I checked your request, and the diff was computed across all 110 files, so I’m wondering if that cutoff is what you’re seeing. Since the summary processes files alphabetically, things that sort early, like dotfiles (.gitignore, .env), config directories (.cursor/, .github/), or lockfiles, get processed first and can use up the budget before your actual source code is reached. We do exclude some common lockfiles like package-lock.json and yarn.lock from the review, but I can see your summary mentions bun.lock changes – that one isn’t currently excluded and could be eating into the budget here.
A few things that would help me confirm:
How many lines added/removed does GitHub show for this PR?
Are there other large generated files or lockfiles beyond bun.lock?
Is the repo public? If you can share the PR link we can take a closer look.
I mean it was a full stack feature in our frontend codebase and I expected bugs and it’s a little hard to believe that even after scanning the whole PR, there wasn’t a single nitpick bug. Bugbot is notorious for raising random tiny low severity bugs and saying it didn’t find any bugs is a bit unrealistic. This has happened multiple times in the past, its just the first time I am flagging it on the forum coz I was like this is an important PR and bugbot wasn’t able to review it.
Answers to your question:
Added 21,414 lines and removed 176 lines
No other file, it’s just a lock file at best (only 3 lines added in lock file btw). I do have 4176 lines in markdown plan docs that the agent wrote (using superpowers skills). Other files are just code files, all tsx or ts files. Your typical nextjs codebase.
Sorry it’s a private repo, can’t share a public link for it.
I have however noticed this whenever there are a lot of unit level commits in the PR, bugbot says I am not doing that. But when I have 3-4 huge commits, it works. I am not sure if that’s useful context but still sharing.
Also the reason I flagged this in reference to the summary is because that summary is actually only of the last commit I made. The summary is wrong and doesn’t capture the full PR. So I thought maybe it didn’t read the full PR. Coz I am assuming there is some relation of the summary and code it reviewed to raise the bugs. Everytime I get a tiny summary on something random like a doc file update it doesnt find bugs, making me think that its only considering the last chore commit I made.

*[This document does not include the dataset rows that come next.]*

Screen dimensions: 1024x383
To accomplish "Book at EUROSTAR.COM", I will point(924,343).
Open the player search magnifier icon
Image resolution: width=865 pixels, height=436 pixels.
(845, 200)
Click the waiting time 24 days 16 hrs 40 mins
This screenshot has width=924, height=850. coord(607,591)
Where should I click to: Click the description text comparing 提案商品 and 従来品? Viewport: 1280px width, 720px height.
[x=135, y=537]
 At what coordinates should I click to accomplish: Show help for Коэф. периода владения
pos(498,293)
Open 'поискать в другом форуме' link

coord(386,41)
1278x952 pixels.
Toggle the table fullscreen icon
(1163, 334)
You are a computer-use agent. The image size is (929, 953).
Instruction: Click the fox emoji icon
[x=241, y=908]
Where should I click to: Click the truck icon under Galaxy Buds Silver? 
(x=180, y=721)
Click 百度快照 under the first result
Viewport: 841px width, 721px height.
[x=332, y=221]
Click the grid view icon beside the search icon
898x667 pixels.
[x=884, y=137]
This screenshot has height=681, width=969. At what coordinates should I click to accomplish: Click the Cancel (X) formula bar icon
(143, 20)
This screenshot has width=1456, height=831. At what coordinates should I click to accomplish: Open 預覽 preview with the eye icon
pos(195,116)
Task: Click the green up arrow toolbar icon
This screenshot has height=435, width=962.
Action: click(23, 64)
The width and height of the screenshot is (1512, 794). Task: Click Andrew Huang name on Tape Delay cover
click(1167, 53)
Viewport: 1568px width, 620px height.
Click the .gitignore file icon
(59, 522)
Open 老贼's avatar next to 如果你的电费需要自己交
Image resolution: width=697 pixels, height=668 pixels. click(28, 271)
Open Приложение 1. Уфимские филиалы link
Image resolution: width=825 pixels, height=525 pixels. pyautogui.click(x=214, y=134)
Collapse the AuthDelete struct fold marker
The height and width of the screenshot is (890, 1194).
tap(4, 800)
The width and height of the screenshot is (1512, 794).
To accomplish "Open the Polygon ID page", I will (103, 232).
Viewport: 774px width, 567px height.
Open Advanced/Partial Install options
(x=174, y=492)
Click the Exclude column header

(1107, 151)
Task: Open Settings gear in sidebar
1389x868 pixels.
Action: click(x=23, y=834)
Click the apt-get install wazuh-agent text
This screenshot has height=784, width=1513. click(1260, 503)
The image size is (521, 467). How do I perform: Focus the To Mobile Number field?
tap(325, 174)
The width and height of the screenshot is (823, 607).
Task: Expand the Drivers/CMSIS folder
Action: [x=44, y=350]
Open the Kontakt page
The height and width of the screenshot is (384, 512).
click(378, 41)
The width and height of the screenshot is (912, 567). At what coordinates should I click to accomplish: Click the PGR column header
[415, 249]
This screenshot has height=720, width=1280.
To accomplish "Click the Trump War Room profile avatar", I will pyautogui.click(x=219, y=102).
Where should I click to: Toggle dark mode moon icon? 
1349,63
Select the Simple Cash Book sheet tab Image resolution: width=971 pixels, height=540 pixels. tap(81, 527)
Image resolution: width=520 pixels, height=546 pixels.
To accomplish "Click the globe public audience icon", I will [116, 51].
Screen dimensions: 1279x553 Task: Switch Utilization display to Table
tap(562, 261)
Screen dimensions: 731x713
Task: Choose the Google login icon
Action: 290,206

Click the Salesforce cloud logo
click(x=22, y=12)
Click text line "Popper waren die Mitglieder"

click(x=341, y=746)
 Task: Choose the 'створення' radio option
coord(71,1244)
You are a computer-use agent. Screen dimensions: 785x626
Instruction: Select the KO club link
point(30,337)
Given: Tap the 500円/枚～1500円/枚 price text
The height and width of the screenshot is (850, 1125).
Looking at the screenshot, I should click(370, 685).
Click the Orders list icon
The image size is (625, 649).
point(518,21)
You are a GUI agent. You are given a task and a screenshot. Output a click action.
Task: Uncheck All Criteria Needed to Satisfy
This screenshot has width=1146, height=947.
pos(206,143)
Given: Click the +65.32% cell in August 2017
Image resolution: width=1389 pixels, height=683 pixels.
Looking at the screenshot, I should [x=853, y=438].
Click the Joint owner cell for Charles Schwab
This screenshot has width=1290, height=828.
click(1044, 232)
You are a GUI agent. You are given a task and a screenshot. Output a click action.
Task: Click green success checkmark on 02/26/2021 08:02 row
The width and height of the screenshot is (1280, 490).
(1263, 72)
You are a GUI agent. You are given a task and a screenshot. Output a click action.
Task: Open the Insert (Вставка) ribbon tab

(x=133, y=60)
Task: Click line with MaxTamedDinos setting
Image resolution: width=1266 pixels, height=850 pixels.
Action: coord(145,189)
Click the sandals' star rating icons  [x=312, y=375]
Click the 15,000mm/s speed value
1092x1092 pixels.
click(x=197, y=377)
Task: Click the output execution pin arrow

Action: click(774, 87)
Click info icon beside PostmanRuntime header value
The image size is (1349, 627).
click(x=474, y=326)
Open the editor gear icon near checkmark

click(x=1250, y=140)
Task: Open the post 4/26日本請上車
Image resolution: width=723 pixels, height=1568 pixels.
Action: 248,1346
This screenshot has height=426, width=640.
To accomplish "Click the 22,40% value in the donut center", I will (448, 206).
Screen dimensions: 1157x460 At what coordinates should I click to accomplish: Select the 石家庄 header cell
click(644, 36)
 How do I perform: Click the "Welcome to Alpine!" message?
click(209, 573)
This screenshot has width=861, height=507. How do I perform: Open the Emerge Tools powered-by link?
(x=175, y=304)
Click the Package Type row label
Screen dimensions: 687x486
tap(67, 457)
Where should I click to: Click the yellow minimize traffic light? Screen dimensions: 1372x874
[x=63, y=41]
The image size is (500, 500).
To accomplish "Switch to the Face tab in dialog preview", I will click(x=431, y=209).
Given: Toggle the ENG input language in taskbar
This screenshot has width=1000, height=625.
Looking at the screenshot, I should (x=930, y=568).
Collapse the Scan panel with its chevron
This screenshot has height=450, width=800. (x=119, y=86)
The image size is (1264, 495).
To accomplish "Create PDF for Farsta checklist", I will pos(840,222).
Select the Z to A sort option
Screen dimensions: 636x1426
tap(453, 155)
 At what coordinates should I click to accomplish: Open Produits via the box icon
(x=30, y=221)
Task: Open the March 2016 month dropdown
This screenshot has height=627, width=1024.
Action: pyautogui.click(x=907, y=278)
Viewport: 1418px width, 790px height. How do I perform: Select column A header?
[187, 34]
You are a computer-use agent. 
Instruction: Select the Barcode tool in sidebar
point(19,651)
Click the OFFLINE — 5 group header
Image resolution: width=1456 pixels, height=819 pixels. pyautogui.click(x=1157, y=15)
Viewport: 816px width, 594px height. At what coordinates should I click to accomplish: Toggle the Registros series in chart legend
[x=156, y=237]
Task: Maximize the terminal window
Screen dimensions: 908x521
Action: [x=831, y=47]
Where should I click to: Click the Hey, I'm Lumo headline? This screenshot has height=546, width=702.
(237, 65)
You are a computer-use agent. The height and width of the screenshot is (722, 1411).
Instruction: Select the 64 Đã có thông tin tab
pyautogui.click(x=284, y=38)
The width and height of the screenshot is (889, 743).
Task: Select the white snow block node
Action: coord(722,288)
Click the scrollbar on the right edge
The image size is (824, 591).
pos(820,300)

Also if bugbot is a separate product we are paying for, I think it shouldn’t be limited to the context window of the model its using. If it’s just a special prompt you wrote and running it in one shot then there’s no point to paying for bugbot but if you are actually using a proper harness (which I believe you are), it should be able to handle large PRs as well given the fact that cursor has large enterprise customers as well. Coz its common practice to have really large PRs open against main for things like prod releases and stuff. Also I am able to get a clean simple summary but just using normal agent in the IDE, so not sure why bugbot cannot do if I can do it easily using composer model itself.